In Touch: Torrey pines, the rarest pines in North America
In my garden, is it a native plant? Plus new science on these remarkable trees
At the zoo/aquarium where I work, we feature a native pollinator garden. Although the landscaping and plants of the garden don’t really differ much from the native landscaping of the rest of our grounds, the garden allows us to spotlight our pollinators and encourage folks to plant their own pollinator gardens.
In the garden is an outdoor classroom with a shade structure, and growing up through the timbers of the shade structure is a Torrey Pine. The tree predates the installation of the garden and the construction of the shade structure. It even predates me, having been planted long before I was hired at the organization.
One of the branches of the pine started to droop, making it difficult for folks to sit in the shade; so I trimmed the branch and freed up the space. It was a quick, mundane task, but nonetheless a little odd, because Torrey pines are the rarest pine trees in North America, numbering just a few thousand. They only grow along the northern coast of San Diego County and two of the Channel Islands off the coast of southern California. The rarest pine in North America, and I was chopping away at one of them.
Once you consider that I sawed a branch off a member of the subspecies Pinus torreyana ssp. torreanna, the subspecies whose small numbers—two to three thousand—occupy a bluff and some surrounding areas along San Diego County’s coast, it can seem even weirder.

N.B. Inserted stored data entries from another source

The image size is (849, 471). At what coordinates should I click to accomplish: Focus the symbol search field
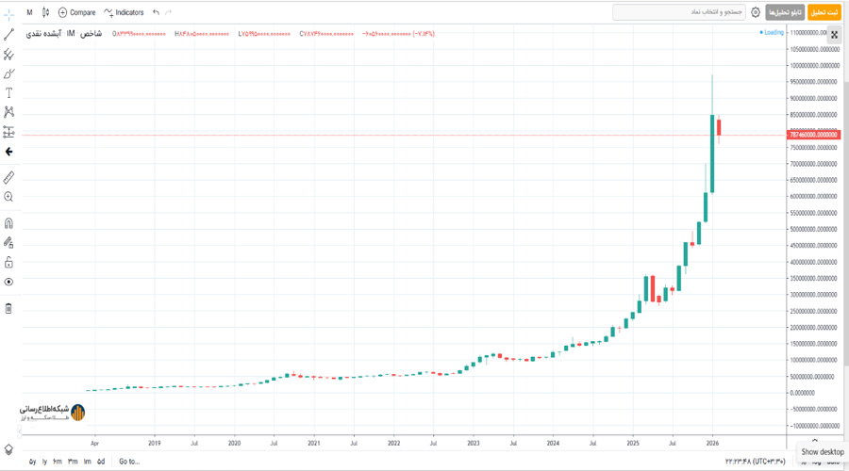pyautogui.click(x=679, y=12)
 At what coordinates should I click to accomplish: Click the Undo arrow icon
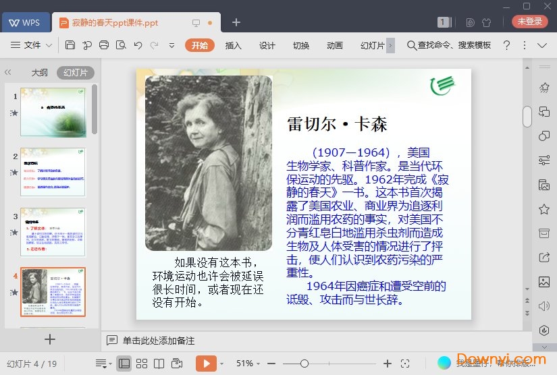pos(138,45)
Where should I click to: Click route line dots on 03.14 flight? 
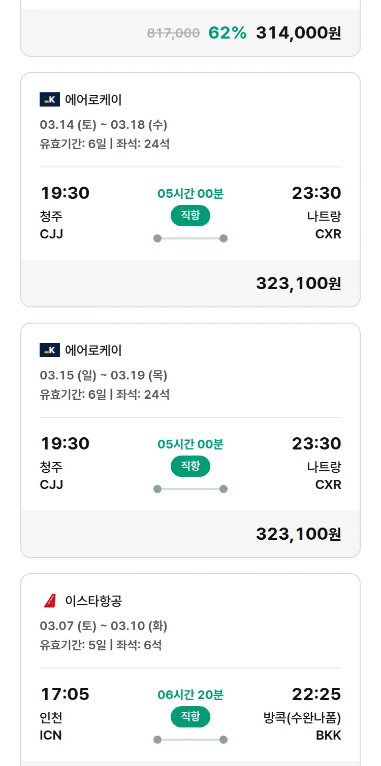point(190,238)
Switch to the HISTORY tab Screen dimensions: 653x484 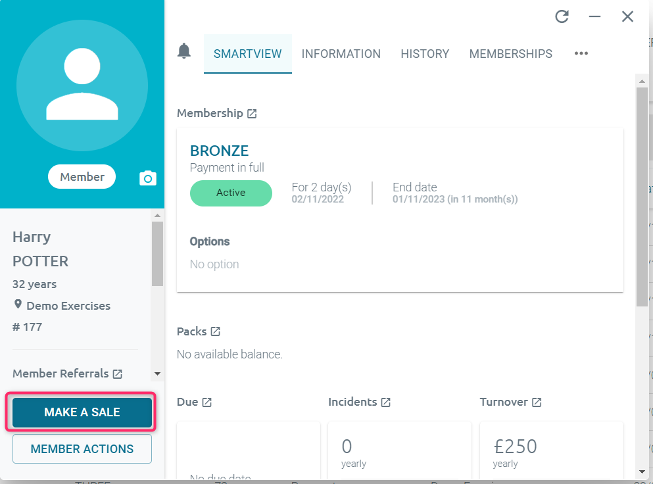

If this tree had not been planted on this island where I work, It would not be growing here. They like the sandstone soil of coastal northern San Diego County. They also thrive on the thick fog banks that envelope that piece of geography. At the zoo/aquarium the soil is almost entirely made of clay, and we don’t get the thick fog, either. It’s remarkable that this tree was able to take root at all on this island.
So there is a funny question: this Torrey pine growing in the pollinator garden where I work, is it a native plant? It is quite outside of the habitat that is conducive for it survival, yet it is only about 20 miles away from that habitat. Eucalypti from Australia are certainly nonnative to southern California, as are the South African ice plants that line our freeways and invade our canyons. But can a plant that is only 20 miles removed from its native landscape be considered nonnative?

The promontory where these trees naturally grow has been set aside as a state reserve, where they have been protected since the early 20th century. At the time that the reserve was created the trees numbered only around 100.
One of the most curious things about the Torrey pines is how much the trees can differ within the 1750 acres of the reserve. Next to the cliffs that drop 100 to 200 feet to the ocean, along the wind swept bluffs, the Torrey pines grow almost like shrubs and stand no more than a few feet tall. If you walk from the bluffs inland, about a quarter mile to the canyons where the trees are shielded from the ocean winds, the trees grow straight and tall, some towering more than 70 or 80 feet and having trunks more than four feet in diameter. In some areas of the reserve, the trees are tall and plentiful. It can seem odd to be in southern California, a landscape dominated by coastal sage scrub and the shrubs of coastal chaparral, and walk through one of these native pine forests.
Evolved to live in a fog
Coastal San Diego receives about 11 or 12 inches of rain a year, so little precipitation that it could almost be considered a desert, and too warm and dry for a large pine tree to call home. As it turns out, the fog that frequently settles in along northern San Diego County is the key to the trees’ survival. The pines’ needles, which grow in groups of five, have microscopic cupping that face downward as the needles hang from the branches. These cups collect the fog that condenses on the needles. The water then travels down the needle and drips off as a tree raindrop. I can attest from personal experience that the fog need not be very thick for each Torrey pine to turn into its own private rain cloud. It can seem like a light rain falling under each tree when the fog comes in.
The trees make their own rain. Recent research also finds that the pines’ needles can directly harvest moisture that collects on them during fogs. In a paper published in February of this year, in the journal Plant Ecology, scientists determined that Torrey pines can absorb water on their needles. They also found that compared to most of the other evergreen plants that live in the coastal sage scrub environment, Torrey pines were also better than the other plants at retaining water, another secret to their ability to thrive in such a dry environment.